What needs to be done:
Nothing but the pictures should be left out when the entries below are duplicated.

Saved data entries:
★ ★ ★ ★ ★ ★ ★

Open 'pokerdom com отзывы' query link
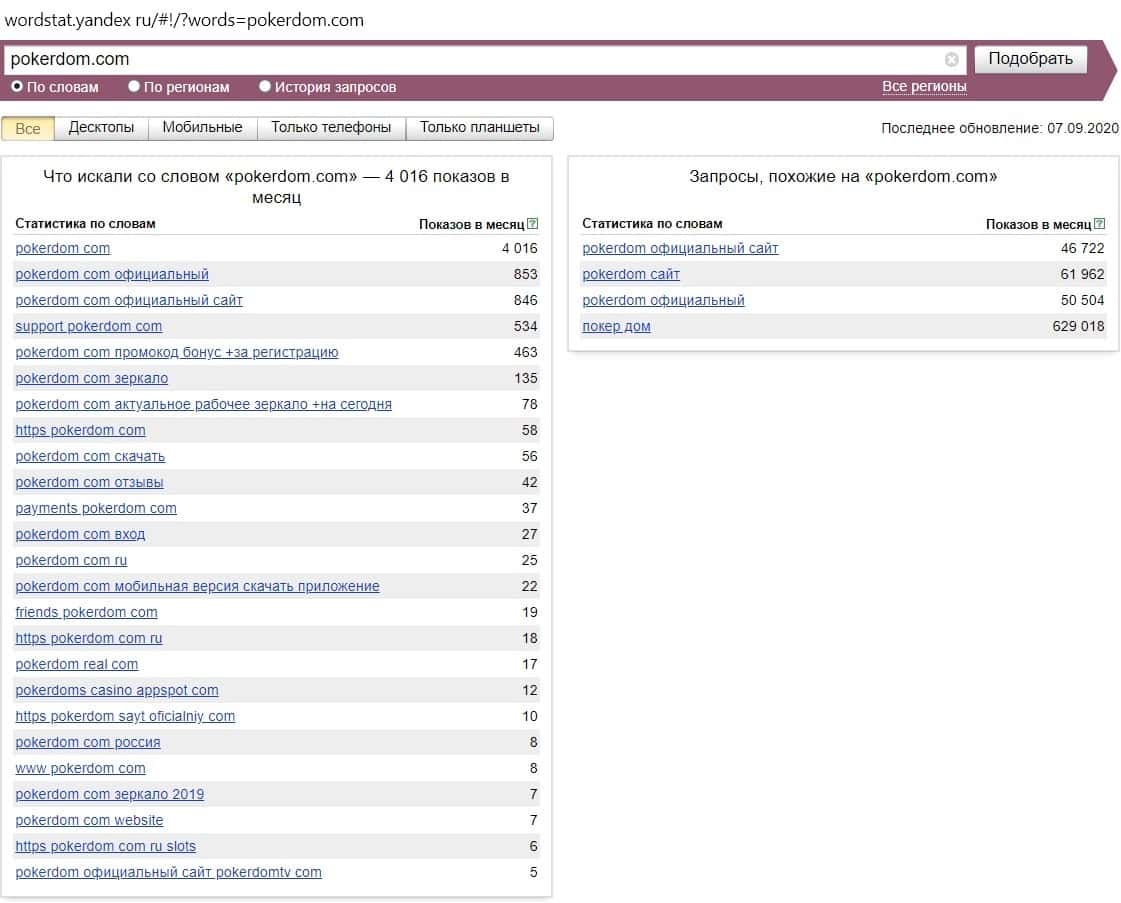(90, 482)
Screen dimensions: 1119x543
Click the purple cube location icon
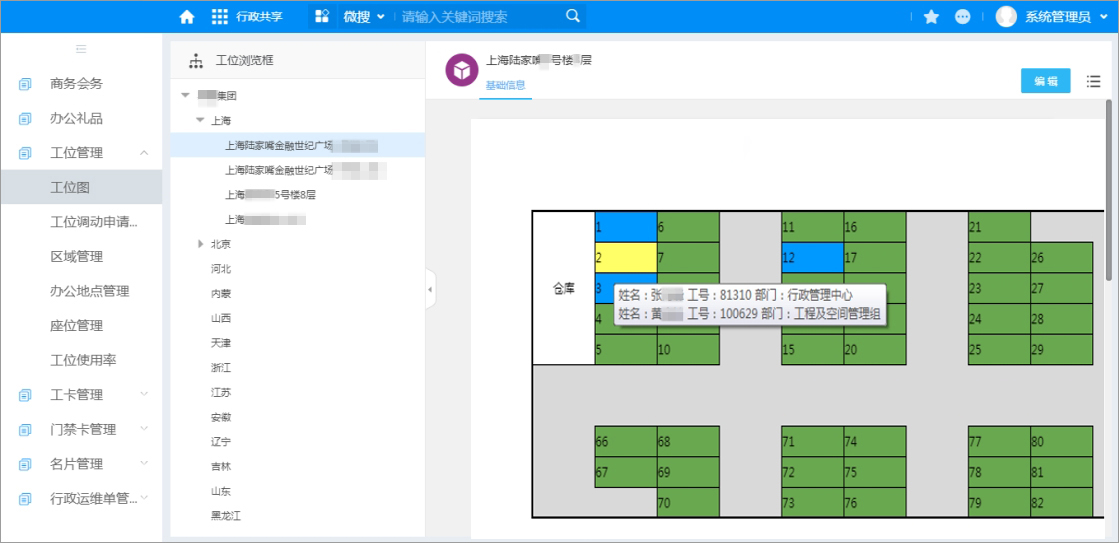tap(462, 71)
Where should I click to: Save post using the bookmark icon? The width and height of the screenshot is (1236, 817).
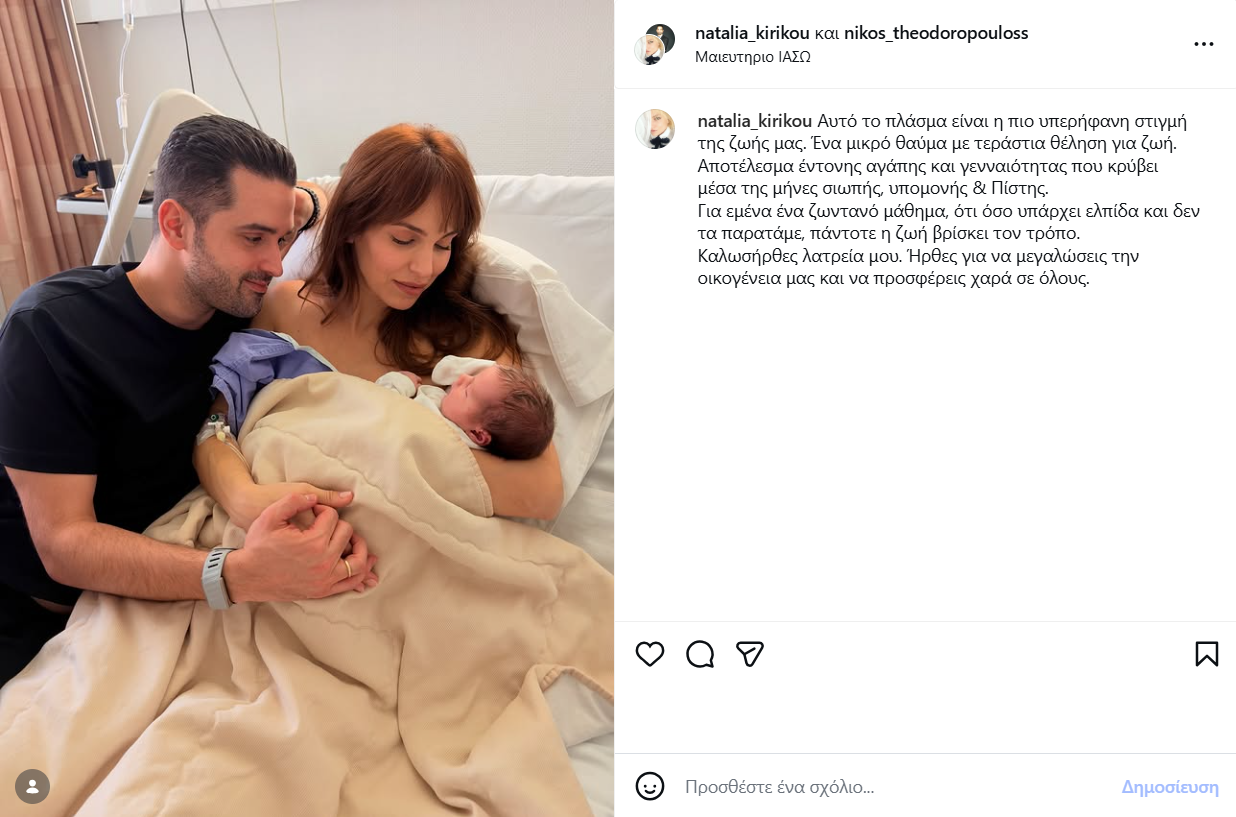coord(1207,654)
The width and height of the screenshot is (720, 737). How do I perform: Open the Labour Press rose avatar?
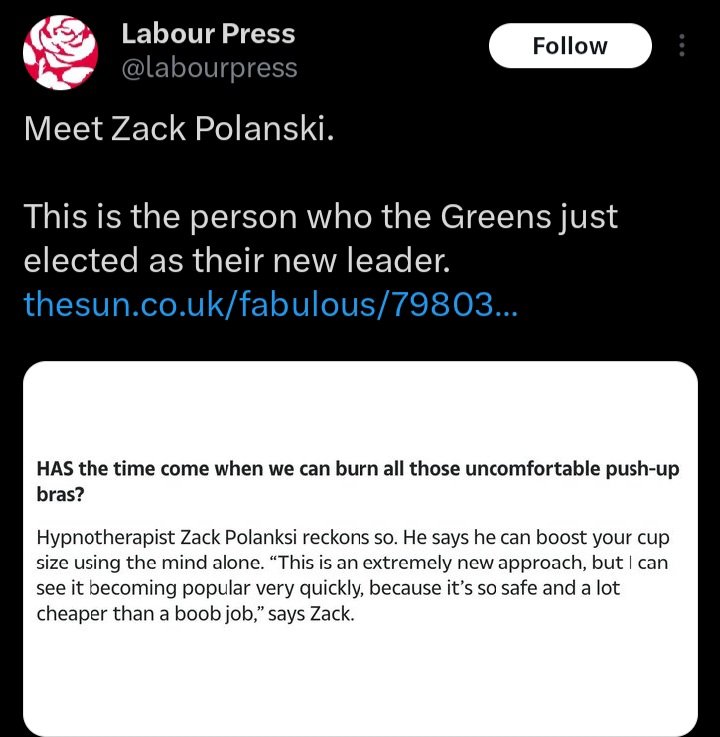(61, 52)
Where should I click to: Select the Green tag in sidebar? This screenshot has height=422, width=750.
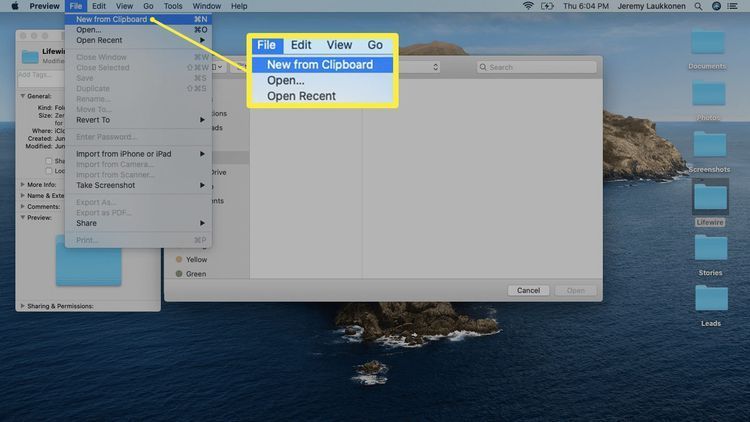coord(195,273)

★ ★ ★ ★ ★ ★ ★

Result for this exercise:
Open 'pokerdom com отзывы' query link
(90, 482)
Screen dimensions: 1119x543
Click the purple cube location icon
tap(462, 71)
Where should I click to: Save post using the bookmark icon? The width and height of the screenshot is (1236, 817).
coord(1207,654)
The width and height of the screenshot is (720, 737). How do I perform: Open the Labour Press rose avatar?
(61, 52)
Where should I click to: Select the Green tag in sidebar? This screenshot has height=422, width=750.
coord(195,273)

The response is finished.